Work request:
Would you copy out each line of the records below that includes the word "green"?
::: Extracted data
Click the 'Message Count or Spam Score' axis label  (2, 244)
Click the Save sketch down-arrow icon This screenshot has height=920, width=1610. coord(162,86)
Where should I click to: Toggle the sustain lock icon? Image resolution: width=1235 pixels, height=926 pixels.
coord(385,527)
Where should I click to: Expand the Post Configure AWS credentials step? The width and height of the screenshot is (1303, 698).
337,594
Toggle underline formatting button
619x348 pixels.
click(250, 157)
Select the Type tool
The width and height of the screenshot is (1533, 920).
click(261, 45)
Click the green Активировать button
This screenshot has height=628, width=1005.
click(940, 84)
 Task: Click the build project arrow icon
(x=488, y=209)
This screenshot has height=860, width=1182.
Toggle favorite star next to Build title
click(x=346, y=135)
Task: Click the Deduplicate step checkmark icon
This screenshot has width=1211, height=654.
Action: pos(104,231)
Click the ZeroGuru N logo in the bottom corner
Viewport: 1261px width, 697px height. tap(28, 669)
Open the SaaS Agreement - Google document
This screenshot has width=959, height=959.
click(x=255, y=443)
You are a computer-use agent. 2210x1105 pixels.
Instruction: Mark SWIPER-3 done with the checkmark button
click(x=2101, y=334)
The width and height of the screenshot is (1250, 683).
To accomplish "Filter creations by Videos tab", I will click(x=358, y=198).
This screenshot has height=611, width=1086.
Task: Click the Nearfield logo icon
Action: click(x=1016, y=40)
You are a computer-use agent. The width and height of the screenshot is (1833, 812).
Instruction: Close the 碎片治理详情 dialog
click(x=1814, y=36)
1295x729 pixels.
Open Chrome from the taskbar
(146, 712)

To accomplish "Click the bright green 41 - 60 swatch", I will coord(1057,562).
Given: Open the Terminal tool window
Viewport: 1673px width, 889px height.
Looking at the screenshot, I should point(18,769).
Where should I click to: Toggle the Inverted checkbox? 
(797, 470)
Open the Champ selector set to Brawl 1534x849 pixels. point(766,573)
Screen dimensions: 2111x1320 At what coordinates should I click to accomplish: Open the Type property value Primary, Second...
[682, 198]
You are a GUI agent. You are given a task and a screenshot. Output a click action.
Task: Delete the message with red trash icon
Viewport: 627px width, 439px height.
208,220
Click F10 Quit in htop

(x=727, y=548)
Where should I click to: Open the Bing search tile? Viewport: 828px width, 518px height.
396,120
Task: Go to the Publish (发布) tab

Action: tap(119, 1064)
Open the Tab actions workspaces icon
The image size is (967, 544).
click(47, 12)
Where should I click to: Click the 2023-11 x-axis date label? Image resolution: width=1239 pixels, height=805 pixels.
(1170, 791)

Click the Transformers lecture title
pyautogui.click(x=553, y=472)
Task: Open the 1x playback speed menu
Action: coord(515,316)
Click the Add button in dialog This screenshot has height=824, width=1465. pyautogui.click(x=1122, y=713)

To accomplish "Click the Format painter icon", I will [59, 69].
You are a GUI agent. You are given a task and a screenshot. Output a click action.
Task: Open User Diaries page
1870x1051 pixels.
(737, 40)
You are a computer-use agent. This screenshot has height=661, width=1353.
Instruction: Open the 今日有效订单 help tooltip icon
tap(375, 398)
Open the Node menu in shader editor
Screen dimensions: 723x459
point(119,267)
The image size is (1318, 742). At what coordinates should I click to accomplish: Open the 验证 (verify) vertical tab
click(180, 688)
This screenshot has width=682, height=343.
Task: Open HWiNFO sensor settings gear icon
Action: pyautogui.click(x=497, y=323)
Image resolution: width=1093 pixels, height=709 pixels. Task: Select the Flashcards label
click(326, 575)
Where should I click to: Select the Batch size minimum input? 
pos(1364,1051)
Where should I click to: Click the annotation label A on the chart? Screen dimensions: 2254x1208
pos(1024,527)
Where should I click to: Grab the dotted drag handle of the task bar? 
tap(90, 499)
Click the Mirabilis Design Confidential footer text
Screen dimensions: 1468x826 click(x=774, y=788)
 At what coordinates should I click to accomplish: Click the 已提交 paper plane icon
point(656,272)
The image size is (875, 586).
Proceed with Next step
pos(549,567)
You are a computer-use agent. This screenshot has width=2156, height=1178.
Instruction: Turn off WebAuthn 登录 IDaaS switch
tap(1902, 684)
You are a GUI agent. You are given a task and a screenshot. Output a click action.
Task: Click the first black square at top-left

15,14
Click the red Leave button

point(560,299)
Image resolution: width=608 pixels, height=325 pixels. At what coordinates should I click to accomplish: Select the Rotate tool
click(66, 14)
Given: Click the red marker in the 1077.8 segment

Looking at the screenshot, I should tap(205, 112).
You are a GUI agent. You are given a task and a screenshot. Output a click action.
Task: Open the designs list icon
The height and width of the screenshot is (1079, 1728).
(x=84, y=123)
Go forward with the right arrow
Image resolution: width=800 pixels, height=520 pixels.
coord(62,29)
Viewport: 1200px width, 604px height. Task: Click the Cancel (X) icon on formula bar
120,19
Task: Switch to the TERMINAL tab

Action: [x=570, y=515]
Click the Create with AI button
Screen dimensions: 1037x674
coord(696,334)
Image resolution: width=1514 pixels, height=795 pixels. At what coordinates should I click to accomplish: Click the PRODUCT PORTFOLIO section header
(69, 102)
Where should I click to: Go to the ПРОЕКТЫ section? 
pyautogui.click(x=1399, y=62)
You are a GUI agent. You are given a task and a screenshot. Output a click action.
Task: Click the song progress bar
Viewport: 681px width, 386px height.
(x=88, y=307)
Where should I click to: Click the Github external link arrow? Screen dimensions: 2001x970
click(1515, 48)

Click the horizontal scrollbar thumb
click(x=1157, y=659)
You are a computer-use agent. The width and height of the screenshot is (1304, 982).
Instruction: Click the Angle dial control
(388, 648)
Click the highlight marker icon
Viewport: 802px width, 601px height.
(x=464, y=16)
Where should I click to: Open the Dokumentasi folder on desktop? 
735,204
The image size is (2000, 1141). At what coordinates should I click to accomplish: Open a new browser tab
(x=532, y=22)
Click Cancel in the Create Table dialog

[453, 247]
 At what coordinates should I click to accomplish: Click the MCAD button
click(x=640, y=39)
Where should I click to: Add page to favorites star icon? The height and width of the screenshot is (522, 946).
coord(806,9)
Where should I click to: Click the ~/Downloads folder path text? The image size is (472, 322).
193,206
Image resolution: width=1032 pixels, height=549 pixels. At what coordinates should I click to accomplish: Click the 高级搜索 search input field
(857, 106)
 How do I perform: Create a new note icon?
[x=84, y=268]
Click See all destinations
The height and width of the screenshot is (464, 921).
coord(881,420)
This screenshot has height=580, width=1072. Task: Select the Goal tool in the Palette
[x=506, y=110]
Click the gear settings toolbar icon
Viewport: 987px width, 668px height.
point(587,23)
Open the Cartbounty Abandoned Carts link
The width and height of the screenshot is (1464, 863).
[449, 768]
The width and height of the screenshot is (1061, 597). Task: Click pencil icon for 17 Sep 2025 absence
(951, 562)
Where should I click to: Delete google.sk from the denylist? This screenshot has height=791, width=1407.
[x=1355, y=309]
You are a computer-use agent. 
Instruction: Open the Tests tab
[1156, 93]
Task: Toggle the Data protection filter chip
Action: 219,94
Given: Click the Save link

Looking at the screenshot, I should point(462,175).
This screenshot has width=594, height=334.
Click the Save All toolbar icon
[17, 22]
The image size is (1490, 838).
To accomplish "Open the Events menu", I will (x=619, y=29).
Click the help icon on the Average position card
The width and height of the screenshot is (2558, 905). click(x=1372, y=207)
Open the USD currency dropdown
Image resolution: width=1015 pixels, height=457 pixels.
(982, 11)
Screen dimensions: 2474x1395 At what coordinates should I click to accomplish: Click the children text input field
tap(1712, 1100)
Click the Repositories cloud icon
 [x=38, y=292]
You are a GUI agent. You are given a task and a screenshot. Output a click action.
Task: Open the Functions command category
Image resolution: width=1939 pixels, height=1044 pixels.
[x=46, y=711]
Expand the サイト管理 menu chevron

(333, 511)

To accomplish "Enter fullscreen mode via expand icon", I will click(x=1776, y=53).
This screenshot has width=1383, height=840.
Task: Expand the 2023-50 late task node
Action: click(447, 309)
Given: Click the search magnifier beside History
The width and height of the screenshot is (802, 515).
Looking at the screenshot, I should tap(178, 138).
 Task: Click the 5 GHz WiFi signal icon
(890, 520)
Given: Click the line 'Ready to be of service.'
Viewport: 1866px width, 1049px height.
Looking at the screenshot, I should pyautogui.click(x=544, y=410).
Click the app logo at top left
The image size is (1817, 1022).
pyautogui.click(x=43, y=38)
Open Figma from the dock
::::::
Your response:
Click the green Активировать button
To accomplish "Click the bright green 41 - 60 swatch", I will coord(1057,562).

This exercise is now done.